### Given passage
Begin

Boyoz is a Turkish pastry of Sephardic Jewish origin, associated with İzmir, Turkey, which is practically the only city where it is prepared for commercial purposes and follows the original recipe. As such, in the eyes of Smyrniots boyoz became a symbol of their hometown or of their longing for it when away. The most widely preferred boyoz is plain, without addition of meat or cheese or spinach stuffings, and as cooked by a handful of master boyoz bakers in İzmir.

Boyoz paste is a mixture of flour, sunflower oil and a small amount of tahini. It is kneaded by hand and the ball of paste is left to rest for two hours. The paste is then flattened to the width of a dish and left to rest again. It is then kneaded and opened once more, before being formed into a roll and left to repose as such for a further period of several hours. When the tissue of the paste is still soft but about to detach into pieces, it is cut into small balls and put in rows of small pans and marinated in vegetable oil between half an hour and one hour. The paste then takes an oval form and acquires the consistency of a millefeuille. The small balls can then be put on a tray into a very high-temperature oven either in plain form or with fillings of cheese or spinach added inside.

The usual accompaniments for boyoz are dark tea and hard-boiled eggs generously sprinkled with black pepper. Boyoz is generally consumed outdoors, purchased from street vendors.

End

### What this exercise asks
**1.** For each statement, say whether it agrees with the boyoz text by answering yes or no, and quote the words from the text that decide it. (a) Boyoz paste contains a small amount of tahini. (b) After the first kneading, the ball of paste rests for two hours. (c) Boyoz is usually eaten indoors at home.
**2.** Using the boyoz text, answer each question on its own line.
(a) Which city is boyoz associated with?
(b) What are the small balls of paste marinated in, and for how long?
(c) What is sprinkled on the hard-boiled eggs served with boyoz?
**3.** Write a continuation of the boyoz text, starting after its final sentence.
You won't need the saved entries for these tasks.

(Saved entries)
Begin

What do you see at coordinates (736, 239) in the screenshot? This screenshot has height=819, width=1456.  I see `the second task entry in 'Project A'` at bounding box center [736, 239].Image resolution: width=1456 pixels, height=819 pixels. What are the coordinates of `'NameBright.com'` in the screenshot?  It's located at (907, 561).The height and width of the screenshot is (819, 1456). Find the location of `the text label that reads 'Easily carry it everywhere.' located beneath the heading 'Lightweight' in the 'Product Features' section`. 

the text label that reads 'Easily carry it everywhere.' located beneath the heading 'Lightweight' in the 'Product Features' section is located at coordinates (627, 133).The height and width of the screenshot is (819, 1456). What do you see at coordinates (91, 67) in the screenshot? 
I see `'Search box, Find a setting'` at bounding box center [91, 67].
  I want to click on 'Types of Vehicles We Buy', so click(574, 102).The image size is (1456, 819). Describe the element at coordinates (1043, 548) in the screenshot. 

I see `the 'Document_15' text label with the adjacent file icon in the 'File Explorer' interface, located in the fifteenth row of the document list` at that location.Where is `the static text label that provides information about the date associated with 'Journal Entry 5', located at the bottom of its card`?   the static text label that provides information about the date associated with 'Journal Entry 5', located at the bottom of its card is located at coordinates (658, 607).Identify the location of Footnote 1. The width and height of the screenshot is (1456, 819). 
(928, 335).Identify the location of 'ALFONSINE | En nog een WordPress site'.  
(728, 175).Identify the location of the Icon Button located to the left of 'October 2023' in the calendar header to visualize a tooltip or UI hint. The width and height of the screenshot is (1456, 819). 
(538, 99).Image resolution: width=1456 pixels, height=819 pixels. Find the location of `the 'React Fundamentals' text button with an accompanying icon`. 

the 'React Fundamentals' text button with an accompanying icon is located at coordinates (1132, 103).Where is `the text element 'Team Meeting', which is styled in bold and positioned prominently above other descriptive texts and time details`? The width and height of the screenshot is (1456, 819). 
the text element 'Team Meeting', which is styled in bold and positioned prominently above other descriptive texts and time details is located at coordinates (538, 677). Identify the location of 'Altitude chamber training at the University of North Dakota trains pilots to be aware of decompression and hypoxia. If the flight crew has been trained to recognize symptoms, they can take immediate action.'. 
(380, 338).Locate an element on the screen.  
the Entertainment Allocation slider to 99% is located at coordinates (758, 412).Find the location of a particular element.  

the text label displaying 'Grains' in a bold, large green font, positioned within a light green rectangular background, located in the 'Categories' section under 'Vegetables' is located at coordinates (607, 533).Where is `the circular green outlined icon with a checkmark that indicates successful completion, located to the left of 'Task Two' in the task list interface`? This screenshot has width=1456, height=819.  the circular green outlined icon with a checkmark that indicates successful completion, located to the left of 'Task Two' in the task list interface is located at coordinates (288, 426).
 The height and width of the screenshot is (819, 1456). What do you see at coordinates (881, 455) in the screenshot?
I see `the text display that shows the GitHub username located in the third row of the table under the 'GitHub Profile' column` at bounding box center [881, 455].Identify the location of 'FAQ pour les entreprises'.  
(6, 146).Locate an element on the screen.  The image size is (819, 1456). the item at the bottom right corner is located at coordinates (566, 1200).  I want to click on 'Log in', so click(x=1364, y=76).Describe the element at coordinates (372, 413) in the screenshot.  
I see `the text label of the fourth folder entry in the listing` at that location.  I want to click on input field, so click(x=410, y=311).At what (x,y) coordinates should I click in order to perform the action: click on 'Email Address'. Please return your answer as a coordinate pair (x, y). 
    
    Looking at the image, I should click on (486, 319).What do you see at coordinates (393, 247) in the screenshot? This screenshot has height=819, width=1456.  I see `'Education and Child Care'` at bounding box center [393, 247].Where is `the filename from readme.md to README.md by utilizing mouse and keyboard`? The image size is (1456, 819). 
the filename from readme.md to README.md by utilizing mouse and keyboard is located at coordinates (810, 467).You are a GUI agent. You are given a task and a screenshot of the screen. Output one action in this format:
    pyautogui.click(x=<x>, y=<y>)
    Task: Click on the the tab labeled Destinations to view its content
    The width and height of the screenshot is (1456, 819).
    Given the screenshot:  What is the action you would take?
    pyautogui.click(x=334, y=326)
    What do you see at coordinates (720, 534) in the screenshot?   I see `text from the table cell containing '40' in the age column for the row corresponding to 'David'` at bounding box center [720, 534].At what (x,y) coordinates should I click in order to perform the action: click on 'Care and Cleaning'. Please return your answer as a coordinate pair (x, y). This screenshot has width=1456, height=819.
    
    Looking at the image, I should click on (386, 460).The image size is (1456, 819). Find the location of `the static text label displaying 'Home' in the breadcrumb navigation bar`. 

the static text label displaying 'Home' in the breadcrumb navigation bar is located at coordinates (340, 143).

End

### Responses to the tasks
**1.**
(a) Yes: "Boyoz paste is a mixture of flour, sunflower oil and a small amount of tahini."
(b) Yes: "It is kneaded by hand and the ball of paste is left to rest for two hours."
(c) No: "Boyoz is generally consumed outdoors, purchased from street vendors."

**2.**
(a) İzmir, Turkey.
(b) Vegetable oil, for between half an hour and one hour.
(c) Black pepper.

**3.**
Origin
Virtually all sources agree on the Judeo-Spanish roots of boyoz. It is a contribution to İzmir's urban culture by Sephardic Jews who were evicted from Spain after 1492 and who settled in large numbers in a number of prominent Ottoman cities of the period, among which İzmir stood out as one of the primary destinations. These explanations on the roots of boyoz are confirmed by the presence of a very similar pastry in the culinary traditions of such other offshoots of Spanish culture as Argentina, Chile, Peru and Mexico, where bollos are common especially in the diet of Sephardic Jews, usually with cheese and spinach fillings. In Renaissance Spanish and the Ladino language, bollos means "a bundle, a pack".

Until recently, all master bakers who prepared boyoz in İzmir were Jewish, and the present masters have all been trained by Avram Usta, whose name is echoed to this day in the commercial slogans adopted by some of these bakers, who market the "Boyoz of Avram Usta".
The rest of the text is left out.